Task details: From the records below, output exactly the lines running from the line containing "Screen dimensions: 748x876" through the line containing "Given: Open the 二分彩 lottery type dropdown", and no others.
==== Data provided ====
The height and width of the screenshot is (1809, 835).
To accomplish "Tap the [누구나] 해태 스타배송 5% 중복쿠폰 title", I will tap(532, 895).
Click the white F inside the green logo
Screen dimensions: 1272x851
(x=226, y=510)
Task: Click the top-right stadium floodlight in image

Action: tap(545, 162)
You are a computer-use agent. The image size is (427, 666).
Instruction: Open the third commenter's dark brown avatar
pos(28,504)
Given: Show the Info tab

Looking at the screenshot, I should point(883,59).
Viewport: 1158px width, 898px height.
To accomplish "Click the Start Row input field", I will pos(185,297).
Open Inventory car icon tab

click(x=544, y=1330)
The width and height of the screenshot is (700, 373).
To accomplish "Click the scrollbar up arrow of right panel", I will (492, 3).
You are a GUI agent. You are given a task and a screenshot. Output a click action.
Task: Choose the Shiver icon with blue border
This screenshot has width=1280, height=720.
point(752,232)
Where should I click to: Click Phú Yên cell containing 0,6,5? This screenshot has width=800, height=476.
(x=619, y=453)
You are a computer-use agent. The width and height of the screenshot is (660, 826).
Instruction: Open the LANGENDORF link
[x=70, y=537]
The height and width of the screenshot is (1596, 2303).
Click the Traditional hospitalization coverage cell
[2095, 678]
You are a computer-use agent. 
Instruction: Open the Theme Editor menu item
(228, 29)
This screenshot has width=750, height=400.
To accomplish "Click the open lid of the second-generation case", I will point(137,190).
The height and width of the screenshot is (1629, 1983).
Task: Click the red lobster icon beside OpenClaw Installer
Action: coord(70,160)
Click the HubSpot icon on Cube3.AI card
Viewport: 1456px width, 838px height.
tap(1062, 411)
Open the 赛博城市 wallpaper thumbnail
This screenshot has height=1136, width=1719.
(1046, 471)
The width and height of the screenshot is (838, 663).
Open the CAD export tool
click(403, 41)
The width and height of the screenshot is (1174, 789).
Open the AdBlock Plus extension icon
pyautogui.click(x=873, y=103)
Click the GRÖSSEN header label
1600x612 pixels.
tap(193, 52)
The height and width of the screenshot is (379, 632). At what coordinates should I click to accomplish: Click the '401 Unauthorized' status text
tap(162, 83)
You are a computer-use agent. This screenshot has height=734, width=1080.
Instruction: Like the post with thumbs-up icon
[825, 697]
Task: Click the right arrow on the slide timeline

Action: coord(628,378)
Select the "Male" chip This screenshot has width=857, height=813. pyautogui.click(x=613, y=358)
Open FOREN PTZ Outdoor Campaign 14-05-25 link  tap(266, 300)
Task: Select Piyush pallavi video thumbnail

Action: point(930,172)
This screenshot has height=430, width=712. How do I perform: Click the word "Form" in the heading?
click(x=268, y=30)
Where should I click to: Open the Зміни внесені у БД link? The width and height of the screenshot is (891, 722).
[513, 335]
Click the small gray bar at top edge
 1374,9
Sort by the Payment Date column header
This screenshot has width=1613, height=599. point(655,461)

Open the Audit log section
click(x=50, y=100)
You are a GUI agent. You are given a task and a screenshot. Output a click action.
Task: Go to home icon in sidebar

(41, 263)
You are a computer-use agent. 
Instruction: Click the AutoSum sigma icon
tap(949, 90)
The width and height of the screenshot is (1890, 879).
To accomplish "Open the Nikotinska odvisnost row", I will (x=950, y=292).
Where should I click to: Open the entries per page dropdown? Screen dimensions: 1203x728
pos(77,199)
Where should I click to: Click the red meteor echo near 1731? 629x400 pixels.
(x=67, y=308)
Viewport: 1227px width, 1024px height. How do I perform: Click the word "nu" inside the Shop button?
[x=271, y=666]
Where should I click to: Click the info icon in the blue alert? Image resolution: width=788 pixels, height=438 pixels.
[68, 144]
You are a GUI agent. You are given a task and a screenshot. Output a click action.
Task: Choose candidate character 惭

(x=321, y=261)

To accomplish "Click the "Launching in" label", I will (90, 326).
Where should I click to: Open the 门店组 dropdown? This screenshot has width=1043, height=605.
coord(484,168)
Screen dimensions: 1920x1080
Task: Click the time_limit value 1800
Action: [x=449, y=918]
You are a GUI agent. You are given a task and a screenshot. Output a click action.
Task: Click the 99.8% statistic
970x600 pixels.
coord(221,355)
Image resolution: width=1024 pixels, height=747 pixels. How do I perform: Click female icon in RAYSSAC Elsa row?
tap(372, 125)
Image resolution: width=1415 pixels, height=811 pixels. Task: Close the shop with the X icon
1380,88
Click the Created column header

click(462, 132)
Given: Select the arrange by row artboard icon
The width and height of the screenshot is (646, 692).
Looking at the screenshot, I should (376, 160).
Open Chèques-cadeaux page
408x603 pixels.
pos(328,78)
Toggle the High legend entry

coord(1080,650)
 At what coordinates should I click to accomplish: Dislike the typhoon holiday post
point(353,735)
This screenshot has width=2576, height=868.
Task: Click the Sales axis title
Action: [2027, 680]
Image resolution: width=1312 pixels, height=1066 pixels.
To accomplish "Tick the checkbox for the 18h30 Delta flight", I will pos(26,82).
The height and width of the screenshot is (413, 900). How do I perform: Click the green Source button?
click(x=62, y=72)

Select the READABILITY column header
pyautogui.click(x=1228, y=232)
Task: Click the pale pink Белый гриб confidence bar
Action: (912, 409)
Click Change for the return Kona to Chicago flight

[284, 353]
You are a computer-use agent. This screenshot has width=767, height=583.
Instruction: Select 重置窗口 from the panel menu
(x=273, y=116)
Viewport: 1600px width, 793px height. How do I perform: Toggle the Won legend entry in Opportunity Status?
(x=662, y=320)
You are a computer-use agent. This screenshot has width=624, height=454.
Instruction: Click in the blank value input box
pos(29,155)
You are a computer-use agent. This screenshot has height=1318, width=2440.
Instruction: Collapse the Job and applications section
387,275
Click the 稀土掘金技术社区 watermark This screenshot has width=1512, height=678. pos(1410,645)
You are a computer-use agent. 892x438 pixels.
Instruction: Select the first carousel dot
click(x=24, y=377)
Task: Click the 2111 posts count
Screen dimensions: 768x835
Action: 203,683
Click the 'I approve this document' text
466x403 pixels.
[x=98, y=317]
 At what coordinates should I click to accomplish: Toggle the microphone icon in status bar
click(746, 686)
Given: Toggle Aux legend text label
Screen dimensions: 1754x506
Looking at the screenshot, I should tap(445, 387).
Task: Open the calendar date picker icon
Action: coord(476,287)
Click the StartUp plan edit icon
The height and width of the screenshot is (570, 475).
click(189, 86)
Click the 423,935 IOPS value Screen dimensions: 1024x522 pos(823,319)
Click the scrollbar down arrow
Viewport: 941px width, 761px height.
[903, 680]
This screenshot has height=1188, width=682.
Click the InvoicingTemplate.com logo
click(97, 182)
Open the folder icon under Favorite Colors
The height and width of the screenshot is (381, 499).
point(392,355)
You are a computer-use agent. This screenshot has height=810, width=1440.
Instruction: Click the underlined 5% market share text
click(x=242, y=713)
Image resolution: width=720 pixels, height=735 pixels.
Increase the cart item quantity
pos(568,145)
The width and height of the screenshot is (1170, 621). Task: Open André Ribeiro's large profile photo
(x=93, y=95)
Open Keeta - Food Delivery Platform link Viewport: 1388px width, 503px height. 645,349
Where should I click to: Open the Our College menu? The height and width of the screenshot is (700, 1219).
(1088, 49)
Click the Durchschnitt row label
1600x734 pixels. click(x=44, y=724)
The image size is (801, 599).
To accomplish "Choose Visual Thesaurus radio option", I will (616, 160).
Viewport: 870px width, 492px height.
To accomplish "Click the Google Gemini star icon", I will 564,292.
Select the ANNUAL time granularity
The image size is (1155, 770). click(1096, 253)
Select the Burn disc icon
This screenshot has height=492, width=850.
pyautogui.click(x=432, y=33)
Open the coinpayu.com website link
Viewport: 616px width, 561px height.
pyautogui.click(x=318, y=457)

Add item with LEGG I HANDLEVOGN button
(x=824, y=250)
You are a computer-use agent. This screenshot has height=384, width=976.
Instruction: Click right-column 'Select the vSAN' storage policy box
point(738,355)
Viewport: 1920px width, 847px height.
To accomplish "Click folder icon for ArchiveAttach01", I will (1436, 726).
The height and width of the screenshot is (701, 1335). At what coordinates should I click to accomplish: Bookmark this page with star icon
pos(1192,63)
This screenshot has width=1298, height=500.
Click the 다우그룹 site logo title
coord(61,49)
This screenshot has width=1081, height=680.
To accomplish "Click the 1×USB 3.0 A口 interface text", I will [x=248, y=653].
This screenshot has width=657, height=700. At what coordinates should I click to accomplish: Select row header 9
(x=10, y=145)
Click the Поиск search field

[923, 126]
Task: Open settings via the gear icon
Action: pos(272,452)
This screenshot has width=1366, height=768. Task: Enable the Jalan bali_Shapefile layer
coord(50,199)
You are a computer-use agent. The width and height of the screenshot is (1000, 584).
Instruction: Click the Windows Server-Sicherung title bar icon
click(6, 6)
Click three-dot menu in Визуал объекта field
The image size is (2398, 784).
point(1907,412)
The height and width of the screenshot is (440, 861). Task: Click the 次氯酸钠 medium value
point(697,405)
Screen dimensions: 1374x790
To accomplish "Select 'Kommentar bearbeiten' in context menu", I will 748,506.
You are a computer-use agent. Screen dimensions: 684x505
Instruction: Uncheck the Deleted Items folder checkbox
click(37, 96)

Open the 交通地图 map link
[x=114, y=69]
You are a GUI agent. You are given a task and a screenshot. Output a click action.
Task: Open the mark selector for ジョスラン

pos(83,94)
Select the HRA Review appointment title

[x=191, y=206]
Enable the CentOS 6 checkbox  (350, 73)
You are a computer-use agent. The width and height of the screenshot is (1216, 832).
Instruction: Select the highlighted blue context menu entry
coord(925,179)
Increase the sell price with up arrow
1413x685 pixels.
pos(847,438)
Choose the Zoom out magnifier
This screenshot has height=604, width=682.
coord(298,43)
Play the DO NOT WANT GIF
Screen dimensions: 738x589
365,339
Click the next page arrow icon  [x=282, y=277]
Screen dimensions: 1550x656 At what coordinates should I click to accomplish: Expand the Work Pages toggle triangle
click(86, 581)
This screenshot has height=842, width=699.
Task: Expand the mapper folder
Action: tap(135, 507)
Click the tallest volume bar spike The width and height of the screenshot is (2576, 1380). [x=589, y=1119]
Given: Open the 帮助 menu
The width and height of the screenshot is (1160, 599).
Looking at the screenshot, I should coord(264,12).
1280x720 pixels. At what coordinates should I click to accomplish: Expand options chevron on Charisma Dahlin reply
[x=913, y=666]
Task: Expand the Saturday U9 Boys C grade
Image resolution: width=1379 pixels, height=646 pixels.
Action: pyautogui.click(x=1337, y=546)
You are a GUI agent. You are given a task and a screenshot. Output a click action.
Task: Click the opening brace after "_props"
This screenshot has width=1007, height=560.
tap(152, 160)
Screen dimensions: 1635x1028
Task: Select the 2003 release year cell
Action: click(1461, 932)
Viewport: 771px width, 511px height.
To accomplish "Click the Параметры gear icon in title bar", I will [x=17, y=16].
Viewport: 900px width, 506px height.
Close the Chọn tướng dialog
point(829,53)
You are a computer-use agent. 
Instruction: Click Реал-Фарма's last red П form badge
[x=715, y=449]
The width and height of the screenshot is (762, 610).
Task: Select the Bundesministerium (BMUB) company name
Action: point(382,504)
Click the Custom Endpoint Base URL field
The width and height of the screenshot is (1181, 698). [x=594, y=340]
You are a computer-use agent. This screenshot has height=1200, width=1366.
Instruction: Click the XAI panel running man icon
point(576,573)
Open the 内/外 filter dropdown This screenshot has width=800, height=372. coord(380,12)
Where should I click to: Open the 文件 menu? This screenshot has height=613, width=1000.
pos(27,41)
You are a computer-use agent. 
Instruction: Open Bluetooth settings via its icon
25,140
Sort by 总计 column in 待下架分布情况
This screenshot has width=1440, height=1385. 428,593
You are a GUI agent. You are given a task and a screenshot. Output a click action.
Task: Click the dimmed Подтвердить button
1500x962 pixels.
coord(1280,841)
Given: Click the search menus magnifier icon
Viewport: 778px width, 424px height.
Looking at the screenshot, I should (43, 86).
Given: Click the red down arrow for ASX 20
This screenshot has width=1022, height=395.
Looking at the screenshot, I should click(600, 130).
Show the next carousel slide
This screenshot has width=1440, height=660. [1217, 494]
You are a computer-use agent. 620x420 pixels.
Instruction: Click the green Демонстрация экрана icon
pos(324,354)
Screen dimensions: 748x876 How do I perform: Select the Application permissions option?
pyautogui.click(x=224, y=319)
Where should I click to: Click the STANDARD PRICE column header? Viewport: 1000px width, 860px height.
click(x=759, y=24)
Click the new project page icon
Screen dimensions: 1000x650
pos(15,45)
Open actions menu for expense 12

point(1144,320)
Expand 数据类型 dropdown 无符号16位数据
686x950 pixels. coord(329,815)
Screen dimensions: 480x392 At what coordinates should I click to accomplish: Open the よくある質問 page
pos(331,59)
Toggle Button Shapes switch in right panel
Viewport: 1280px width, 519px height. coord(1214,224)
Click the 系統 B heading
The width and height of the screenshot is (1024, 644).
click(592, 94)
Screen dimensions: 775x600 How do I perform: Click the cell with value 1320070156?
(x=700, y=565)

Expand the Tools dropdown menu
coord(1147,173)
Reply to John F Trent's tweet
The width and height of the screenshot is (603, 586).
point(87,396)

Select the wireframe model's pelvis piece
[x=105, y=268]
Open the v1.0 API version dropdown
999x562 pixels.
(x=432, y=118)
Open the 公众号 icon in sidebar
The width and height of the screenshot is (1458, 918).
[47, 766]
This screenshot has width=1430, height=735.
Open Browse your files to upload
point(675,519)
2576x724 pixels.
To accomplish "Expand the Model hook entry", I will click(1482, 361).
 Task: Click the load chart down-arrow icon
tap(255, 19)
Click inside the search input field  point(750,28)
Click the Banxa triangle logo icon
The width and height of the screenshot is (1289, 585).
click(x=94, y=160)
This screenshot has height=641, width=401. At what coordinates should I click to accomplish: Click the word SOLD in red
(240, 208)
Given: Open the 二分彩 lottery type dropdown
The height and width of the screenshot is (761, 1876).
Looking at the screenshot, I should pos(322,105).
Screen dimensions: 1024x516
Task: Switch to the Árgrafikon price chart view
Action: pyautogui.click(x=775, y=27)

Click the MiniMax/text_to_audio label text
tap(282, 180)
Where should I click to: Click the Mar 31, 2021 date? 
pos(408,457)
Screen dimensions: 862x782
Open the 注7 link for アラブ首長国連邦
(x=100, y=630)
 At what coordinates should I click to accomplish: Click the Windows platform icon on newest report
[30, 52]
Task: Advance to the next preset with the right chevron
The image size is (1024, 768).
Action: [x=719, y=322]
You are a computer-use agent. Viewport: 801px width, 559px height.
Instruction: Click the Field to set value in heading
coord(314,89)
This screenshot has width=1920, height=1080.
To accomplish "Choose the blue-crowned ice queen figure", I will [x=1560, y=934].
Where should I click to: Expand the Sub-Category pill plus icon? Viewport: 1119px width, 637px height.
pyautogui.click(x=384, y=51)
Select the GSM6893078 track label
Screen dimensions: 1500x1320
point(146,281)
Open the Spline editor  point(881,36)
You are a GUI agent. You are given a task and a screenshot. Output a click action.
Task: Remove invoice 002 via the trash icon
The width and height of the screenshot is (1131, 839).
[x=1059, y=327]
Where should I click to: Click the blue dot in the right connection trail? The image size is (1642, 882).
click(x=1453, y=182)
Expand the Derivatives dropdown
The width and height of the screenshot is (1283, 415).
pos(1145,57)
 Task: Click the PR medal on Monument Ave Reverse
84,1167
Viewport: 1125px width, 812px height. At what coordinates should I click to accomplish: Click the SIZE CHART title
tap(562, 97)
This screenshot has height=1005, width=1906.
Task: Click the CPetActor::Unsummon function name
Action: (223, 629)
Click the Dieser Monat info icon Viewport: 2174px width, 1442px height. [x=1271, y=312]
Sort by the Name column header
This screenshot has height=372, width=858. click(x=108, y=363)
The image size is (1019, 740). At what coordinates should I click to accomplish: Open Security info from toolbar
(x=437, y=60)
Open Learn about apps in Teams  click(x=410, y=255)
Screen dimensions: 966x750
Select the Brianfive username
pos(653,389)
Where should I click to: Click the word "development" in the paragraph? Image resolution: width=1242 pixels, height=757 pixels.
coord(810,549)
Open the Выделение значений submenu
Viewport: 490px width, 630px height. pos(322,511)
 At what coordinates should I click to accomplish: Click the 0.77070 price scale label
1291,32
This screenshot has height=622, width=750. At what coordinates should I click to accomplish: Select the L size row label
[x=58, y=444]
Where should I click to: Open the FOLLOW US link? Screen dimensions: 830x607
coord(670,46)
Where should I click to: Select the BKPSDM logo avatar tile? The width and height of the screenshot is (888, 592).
====
Your response:
Screen dimensions: 748x876 How do I perform: Select the Application permissions option?
pyautogui.click(x=224, y=319)
Where should I click to: Click the STANDARD PRICE column header? Viewport: 1000px width, 860px height.
click(x=759, y=24)
Click the new project page icon
Screen dimensions: 1000x650
pos(15,45)
Open actions menu for expense 12

point(1144,320)
Expand 数据类型 dropdown 无符号16位数据
686x950 pixels. coord(329,815)
Screen dimensions: 480x392 At what coordinates should I click to accomplish: Open the よくある質問 page
pos(331,59)
Toggle Button Shapes switch in right panel
Viewport: 1280px width, 519px height. coord(1214,224)
Click the 系統 B heading
The width and height of the screenshot is (1024, 644).
click(592, 94)
Screen dimensions: 775x600 How do I perform: Click the cell with value 1320070156?
(x=700, y=565)

Expand the Tools dropdown menu
coord(1147,173)
Reply to John F Trent's tweet
The width and height of the screenshot is (603, 586).
point(87,396)

Select the wireframe model's pelvis piece
[x=105, y=268]
Open the v1.0 API version dropdown
999x562 pixels.
(x=432, y=118)
Open the 公众号 icon in sidebar
The width and height of the screenshot is (1458, 918).
[47, 766]
This screenshot has width=1430, height=735.
Open Browse your files to upload
point(675,519)
2576x724 pixels.
To accomplish "Expand the Model hook entry", I will click(1482, 361).
 Task: Click the load chart down-arrow icon
tap(255, 19)
Click inside the search input field  point(750,28)
Click the Banxa triangle logo icon
The width and height of the screenshot is (1289, 585).
click(x=94, y=160)
This screenshot has height=641, width=401. At what coordinates should I click to accomplish: Click the word SOLD in red
(240, 208)
Given: Open the 二分彩 lottery type dropdown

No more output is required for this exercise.